▶ [Exercise directions] Can you copy the passage on non-attachment and detachment word for word, from "As a therapist" to "anything, you are detached."?
::: Excerpt to read
Practicing Non-Attachment or Detachment?
As a therapist I often ask my clients to practice non-attachment instead of detachment. When a client is feeling overwhelmed with their feelings and can’t stop thinking about them, or avoiding them all together because they are in denial, I suggest trying to learn non-attachment skills.
What is Detachment?
Detachment is when you just don’t care. I mean you really do care, it’s just that you appear otherwise. Detachment is a defense mechanism and it protects you from feeling emotions that are too strong. If you are dumped by your one true love and you don’t feel anything, you are detached.
If a family member dies that you care about deeply and you have no feelings about it, you are detached. It may sound great to not feel these feelings but the problem is that they’ll find a way out somehow. Repressed feelings will bottle up and eventually become extremely overwhelming. Or maybe the emotions have turned into anxiety and you begin feeling nervous or worried. For instance, if you have thoughts that you are a bore to hang out with and nobody likes you, you may experience anxiety in social situations that are coming from a deep seeded emotional place. Denying these feelings won’t solve the problem. Practicing non-attachment around feelings of low self worth and thoughts of not being good enough could help.
::::::
::: Entries supplied
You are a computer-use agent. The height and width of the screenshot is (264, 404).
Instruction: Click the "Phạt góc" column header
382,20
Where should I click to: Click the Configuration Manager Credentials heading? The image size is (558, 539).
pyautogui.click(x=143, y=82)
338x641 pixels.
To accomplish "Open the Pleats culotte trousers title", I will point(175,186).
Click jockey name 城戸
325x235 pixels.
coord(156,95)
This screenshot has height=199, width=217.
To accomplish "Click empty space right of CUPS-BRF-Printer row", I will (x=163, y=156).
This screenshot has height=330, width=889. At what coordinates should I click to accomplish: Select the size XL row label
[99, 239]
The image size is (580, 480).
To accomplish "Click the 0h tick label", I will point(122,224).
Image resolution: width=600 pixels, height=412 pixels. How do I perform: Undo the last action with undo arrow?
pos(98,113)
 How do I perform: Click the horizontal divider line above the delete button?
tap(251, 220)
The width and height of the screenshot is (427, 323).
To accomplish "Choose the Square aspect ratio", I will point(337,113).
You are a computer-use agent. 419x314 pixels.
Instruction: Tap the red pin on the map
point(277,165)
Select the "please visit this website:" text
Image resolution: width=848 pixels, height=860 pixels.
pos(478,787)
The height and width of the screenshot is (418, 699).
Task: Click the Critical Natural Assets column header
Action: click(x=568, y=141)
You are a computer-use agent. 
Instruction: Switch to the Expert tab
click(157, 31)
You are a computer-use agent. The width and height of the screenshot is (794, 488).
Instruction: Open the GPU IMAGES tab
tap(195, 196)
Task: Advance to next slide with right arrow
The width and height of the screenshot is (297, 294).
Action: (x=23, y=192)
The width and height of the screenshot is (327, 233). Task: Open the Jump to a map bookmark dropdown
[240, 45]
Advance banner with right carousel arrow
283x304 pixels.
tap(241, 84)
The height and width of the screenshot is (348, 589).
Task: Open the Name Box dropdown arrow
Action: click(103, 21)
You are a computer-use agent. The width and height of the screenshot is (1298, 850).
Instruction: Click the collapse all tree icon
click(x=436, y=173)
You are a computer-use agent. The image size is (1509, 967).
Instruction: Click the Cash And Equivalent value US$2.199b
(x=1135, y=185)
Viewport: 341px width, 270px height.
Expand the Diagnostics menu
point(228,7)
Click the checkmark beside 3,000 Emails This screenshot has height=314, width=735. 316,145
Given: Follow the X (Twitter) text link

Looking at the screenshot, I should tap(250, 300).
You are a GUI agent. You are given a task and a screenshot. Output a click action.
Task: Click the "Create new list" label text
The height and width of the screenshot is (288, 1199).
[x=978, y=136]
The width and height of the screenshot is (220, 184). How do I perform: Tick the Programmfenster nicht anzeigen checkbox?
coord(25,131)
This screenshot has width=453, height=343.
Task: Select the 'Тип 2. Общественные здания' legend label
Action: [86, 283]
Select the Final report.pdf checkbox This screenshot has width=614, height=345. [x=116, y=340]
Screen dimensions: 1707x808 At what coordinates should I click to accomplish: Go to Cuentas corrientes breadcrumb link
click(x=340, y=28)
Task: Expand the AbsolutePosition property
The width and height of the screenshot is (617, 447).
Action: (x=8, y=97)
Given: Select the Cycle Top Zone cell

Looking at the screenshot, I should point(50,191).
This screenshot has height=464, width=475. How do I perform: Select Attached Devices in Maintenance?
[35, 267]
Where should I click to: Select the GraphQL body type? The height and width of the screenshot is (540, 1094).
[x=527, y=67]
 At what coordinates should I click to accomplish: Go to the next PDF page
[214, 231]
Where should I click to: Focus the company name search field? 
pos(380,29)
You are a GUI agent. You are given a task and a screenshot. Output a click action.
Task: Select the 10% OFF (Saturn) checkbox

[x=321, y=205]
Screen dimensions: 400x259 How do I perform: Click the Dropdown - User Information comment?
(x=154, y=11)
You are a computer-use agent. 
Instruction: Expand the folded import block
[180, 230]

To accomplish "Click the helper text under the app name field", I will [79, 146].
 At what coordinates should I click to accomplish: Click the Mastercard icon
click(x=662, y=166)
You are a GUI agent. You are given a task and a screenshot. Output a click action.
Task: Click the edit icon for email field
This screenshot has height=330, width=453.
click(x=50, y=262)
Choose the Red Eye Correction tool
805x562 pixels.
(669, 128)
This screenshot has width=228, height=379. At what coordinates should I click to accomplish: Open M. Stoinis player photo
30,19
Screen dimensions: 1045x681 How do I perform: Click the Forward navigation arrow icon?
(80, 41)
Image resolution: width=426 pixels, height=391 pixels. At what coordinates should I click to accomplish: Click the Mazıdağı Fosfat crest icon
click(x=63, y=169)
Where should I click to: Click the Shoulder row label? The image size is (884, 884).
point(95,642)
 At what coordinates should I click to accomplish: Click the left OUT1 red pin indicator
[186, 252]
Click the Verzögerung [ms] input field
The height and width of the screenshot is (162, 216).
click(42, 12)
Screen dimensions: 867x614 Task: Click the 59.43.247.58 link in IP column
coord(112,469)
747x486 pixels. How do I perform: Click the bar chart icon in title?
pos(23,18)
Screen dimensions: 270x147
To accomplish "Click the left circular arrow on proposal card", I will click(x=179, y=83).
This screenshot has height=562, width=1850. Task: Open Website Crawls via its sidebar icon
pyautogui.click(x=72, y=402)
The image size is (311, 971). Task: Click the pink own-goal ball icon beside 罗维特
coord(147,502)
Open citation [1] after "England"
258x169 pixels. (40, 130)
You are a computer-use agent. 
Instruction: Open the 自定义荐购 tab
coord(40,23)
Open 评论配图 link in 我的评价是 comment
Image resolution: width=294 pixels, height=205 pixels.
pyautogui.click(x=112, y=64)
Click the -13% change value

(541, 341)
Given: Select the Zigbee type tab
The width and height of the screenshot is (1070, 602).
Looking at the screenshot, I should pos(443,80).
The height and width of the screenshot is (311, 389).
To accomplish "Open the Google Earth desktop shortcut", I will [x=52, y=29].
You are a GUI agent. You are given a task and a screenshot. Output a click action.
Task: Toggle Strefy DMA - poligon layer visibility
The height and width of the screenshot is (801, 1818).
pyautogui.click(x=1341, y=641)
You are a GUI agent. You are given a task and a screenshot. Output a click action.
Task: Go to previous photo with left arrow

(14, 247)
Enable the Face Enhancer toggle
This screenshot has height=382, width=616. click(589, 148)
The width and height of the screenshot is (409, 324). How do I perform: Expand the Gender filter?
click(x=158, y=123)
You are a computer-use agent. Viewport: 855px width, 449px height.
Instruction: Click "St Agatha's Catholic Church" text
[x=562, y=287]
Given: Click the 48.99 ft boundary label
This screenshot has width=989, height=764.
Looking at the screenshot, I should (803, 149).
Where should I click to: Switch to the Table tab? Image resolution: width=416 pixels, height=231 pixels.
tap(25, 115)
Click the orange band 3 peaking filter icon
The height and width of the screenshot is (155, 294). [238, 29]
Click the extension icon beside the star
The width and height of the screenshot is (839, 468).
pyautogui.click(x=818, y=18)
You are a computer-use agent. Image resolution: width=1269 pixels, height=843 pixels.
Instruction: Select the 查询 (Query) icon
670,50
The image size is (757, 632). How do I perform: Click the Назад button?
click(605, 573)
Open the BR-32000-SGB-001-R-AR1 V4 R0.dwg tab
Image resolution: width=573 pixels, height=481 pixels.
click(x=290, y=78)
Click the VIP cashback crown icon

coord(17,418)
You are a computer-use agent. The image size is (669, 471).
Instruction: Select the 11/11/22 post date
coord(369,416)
::::::
▶ [Exercise result]
As a therapist I often ask my clients to practice non-attachment instead of detachment. When a client is feeling overwhelmed with their feelings and can’t stop thinking about them, or avoiding them all together because they are in denial, I suggest trying to learn non-attachment skills.
What is Detachment?
Detachment is when you just don’t care. I mean you really do care, it’s just that you appear otherwise. Detachment is a defense mechanism and it protects you from feeling emotions that are too strong. If you are dumped by your one true love and you don’t feel anything, you are detached.